"Sometimes we get stuck on success/failure when those are the least useful criteria for judgment."
Michael said that on Twitter over the weekend about Fable 3, but for whatever reason, I've never really connected with that series. I certainly get what people think is interesting about it. I just was never able to get into the series. But that does mean I've been spared the pangs of broken Molyneux promises.
But what Michael said equally applies to another recent game, Outerlight's Bloody Good Time. The spiritual sequel to Outerlight's previous project, The Ship, originally a Half-Life mod that grew into a full Source release. And BGT bears a lot of similarities to The Ship. It's a purely multiplayer FPS where rather than being a free-for-all or team vs. team, you're assigned one specific other player as a target. Similarly, another player (but not your target) is assigned to hunt you.
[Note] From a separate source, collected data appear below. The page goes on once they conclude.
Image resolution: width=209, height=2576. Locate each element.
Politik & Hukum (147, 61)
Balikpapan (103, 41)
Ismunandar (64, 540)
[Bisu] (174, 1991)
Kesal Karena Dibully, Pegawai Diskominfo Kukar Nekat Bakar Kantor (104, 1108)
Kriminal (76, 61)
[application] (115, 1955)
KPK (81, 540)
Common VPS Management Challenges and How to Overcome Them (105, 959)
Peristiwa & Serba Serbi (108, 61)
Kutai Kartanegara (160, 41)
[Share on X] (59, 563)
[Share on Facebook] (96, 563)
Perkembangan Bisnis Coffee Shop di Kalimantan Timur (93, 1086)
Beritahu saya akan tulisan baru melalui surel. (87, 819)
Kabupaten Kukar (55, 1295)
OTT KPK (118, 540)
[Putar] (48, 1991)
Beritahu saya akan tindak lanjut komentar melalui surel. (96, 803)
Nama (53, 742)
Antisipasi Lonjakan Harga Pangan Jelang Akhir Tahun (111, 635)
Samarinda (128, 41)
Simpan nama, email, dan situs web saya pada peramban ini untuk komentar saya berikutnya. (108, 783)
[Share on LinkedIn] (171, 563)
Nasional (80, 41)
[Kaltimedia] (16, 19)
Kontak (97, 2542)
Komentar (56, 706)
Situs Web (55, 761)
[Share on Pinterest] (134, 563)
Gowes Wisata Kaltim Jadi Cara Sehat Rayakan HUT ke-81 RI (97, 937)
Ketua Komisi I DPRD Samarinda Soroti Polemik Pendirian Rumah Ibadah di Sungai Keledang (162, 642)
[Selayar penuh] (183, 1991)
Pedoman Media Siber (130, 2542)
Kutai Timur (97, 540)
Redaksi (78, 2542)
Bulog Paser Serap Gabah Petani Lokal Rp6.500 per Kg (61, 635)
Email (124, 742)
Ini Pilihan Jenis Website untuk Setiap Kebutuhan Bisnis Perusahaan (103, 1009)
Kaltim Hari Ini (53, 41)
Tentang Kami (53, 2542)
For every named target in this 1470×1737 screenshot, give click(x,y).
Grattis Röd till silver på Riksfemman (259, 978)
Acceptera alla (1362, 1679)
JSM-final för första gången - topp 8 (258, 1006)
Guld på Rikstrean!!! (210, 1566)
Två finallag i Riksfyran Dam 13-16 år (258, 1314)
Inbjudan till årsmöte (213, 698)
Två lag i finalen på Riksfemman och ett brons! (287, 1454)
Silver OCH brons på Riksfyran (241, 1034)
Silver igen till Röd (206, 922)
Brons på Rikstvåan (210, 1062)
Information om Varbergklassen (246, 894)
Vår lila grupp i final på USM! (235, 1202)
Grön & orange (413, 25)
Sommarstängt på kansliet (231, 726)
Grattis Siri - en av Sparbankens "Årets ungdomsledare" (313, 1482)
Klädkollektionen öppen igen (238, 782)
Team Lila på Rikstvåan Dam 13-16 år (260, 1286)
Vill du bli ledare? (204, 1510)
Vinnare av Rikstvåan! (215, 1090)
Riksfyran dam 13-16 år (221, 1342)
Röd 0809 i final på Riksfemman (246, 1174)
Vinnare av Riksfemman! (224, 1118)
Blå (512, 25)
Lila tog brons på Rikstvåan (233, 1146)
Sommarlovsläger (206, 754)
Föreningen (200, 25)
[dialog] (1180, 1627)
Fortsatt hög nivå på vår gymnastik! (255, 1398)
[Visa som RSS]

There's a whole raft of weapons and they offer different points each round. One round, a kill with the remote rat bomb might be worth only two points, but when it's "hot" the next round, each kill is worth five. Additionally, there are environmental traps that always offer the most amount of points possible.
The catch is, you're not actually allowed to kill any of the other players. You'll be penalized if any of the guards or security cameras see you even carrying a weapon. So you have to find out of the way areas (or use the traps) to dispatch your prey. It certainly doesn't have the stealth dynamics of, say, Hitman but still means you have to be more deliberate and calculating than just wasting your target as soon as they come into view. But from what I remember, The Ship actually did a better job of creating the "safe areas" where you'd be mostly safe, but also unable to act on your own.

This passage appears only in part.